The Country Music Awards took place last night. I'm not gonna lie, I had no intention of watching, except maybe to see my future wife perform. However, my roommate Ted is a big country fan, and he kept turning it on.
TOM: Why are we watching this? Carrie Underwood was already on.
TED: Shut up, you know you're gonna write about it tomorrow.
TOM: Fine, get me a beer.
And that's how I ended up watching the CMAs. I'm easy.
Here are the cliff notes:
Carrie Underwood: Obviously Future Wife looked beautiful, but she also gave a strong performance. That sounds dirty, and believe me, I wish it was, but what I mean is she sang well. Her performance of her new single, "So Small," sounded nearly identical to the studio version, which is an impressive feat considering her powerful vocals on the album. Carrie won the award for Female Vocalist of the Year. She also took home the award for Single of the Year ("Before He Cheats"). Also, she looked really hot. I know I already said that, but I felt the need to reinforce it.
Brad Paisley: Paisley won the award for Best Male Vocalist, then said, "I've always wanted to win this award at least once." You have to respect his honesty.
Kenny Chesney: Chesney won the award for Entertainer of the Year. Here's what I don't get. Paisley was Best Male Vocalist, but Kenny Chesney, who is a male, was the Entertainer of the Year. Are they saying that Paisley isn't a good entertainer, that Chesney can't sing, or that singing isn't really the kind of entertainment they're looking for out of country singers? Chesney also won for Musical Event of the Year. Now that's the kind of award I'd want to win. All these guys can sing and entertain, but only Kenny Chesney is an event.
Taylor Swift: Is she hot? I can't tell. Of course, she's only 17, so she's still got some maturing to do. I could sit here and break this down all day like I was Mel Kiper, but let's just wait a couple years and see what happens. Regardless, she's got a soon-to-be hit song -- "Teardrops on a Guitar," it's posted below, you pop fans should get yourself acquainted -- and she just won the Horizon Award, which is basically Best New Artist. That's a big deal because, much like with Detroit rap battles, you only get one shot. While accepting the award, Swift held back tears to say "this is highlight of my senior year!" It was adorable. Swift has a bright future with country fans and perverts on the Internet, which as we all know, are the two fastest-growing demographics in America. Congrats, Taylor!
Sugarland: I guess they won some award.
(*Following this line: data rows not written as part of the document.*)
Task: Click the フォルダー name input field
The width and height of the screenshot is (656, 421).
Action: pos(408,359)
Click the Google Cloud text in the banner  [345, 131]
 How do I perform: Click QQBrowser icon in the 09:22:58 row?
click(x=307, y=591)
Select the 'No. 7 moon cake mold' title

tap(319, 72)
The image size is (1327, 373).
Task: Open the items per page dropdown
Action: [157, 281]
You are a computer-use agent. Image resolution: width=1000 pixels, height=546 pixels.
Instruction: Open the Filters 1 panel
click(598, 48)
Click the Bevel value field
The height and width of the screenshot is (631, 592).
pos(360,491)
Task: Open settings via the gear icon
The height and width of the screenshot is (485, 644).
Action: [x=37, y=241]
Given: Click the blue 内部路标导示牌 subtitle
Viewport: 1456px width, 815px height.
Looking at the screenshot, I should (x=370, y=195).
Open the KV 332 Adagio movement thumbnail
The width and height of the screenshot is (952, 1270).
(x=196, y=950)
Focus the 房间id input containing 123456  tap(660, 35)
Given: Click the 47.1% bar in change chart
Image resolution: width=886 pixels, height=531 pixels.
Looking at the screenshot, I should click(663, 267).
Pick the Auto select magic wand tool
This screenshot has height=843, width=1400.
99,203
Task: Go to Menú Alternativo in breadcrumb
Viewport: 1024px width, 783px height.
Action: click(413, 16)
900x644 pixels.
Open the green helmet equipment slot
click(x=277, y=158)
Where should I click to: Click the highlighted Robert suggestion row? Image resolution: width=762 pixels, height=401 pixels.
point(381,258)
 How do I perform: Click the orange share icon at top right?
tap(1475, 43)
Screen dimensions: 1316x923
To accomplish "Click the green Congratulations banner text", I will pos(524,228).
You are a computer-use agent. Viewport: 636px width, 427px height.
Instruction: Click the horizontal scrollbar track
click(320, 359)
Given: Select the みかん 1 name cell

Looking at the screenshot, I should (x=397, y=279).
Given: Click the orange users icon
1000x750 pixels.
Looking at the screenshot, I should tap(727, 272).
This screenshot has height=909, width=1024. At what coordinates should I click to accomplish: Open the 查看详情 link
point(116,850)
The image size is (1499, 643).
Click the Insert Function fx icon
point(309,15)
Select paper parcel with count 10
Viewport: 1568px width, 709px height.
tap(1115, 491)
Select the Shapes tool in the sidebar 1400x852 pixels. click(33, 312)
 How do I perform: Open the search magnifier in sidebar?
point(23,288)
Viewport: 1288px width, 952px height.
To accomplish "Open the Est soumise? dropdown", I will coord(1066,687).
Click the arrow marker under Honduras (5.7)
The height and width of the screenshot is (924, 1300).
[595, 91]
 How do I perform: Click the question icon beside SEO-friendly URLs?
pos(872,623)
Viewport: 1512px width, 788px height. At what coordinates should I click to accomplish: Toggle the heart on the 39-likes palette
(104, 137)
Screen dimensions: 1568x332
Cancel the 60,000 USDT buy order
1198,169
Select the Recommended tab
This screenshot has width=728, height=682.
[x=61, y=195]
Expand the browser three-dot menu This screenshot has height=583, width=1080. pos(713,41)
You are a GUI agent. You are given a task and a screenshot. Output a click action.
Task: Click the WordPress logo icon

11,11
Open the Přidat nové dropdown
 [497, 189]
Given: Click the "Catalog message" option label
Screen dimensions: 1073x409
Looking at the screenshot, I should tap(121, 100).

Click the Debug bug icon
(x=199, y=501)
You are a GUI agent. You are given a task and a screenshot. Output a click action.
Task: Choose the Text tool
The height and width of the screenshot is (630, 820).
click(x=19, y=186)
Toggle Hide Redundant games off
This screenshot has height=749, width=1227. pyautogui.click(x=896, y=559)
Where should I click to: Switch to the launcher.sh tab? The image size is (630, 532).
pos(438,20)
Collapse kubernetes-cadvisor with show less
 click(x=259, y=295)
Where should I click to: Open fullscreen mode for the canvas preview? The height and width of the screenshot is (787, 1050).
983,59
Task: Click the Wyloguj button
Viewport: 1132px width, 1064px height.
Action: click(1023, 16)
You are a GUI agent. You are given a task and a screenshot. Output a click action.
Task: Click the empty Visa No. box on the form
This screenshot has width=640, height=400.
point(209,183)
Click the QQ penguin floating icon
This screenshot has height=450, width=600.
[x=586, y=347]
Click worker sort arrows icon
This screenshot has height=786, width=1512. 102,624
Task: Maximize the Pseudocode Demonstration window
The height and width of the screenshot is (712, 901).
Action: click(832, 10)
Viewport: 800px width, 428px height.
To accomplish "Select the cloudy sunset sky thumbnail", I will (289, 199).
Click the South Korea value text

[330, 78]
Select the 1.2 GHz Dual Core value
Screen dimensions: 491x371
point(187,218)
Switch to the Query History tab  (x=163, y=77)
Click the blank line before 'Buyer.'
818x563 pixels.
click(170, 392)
Honestly, I don't even know who they are, I always thought Rascal Flatts was Sugarland and Brooks & Dunn was Rascal Flatts. Remind me, which one of you guys is comin' to my cit-ay?
The Country Uniform: ...which brings me to my next point. Every country singer dresses the same. I can tell the women apart, but you could easily substitute any country guy in for another and I would have no idea. You want to be a country singer? You'll need a pair of cowboy boots, tight boot-cut jeans, a Vincent Chase-style tight long sleeve shirt, a goatee, and a black cowboy hat. I watched most of the CMAs, and 98% of the guys were dressed this way. It's the country equivalent of the bare midriff (pop), leather pants (cock-rock), or the house with the Scarface poster in it (rap). In fact, at the end of the CMAs, some deep-voiced guy came out to perform who wasn't wearing a hat, and I actually turned to Ted and said, "wait... who's this guy and why isn't he following the dress code?"
The Politeness: Every country singer is so polite. You don't get any of those Kanye-esque rants at country shows. Everyone goes up there, says something about "what an honor" the award is, and how they can't believe they won with "all the other great people nominated in this category." It made me realize something. Country needs a bad ass. You've got guys like Toby Keith, but even when he's singing about shoving a boot up terrorists' asses, he's really not that bad ass. Country music needs a Happy Gilmore; a guy who shuns Nashville to live in L.A., hangs out with the dudes from "Laguna Beach," dates one of the Kardashians, disrespects the legends of country, calls Dolly Parton a "skank," etc etc. He would be a total dick, but he'd write such catchy songs that country fans wouldn't be able to stop themselves from buying his albums. It would make the genre so much more interesting. Right now it's like the Stepford Wives with twang.
Alright, I think that covers everything. Country music is taking over the world, embrace it now.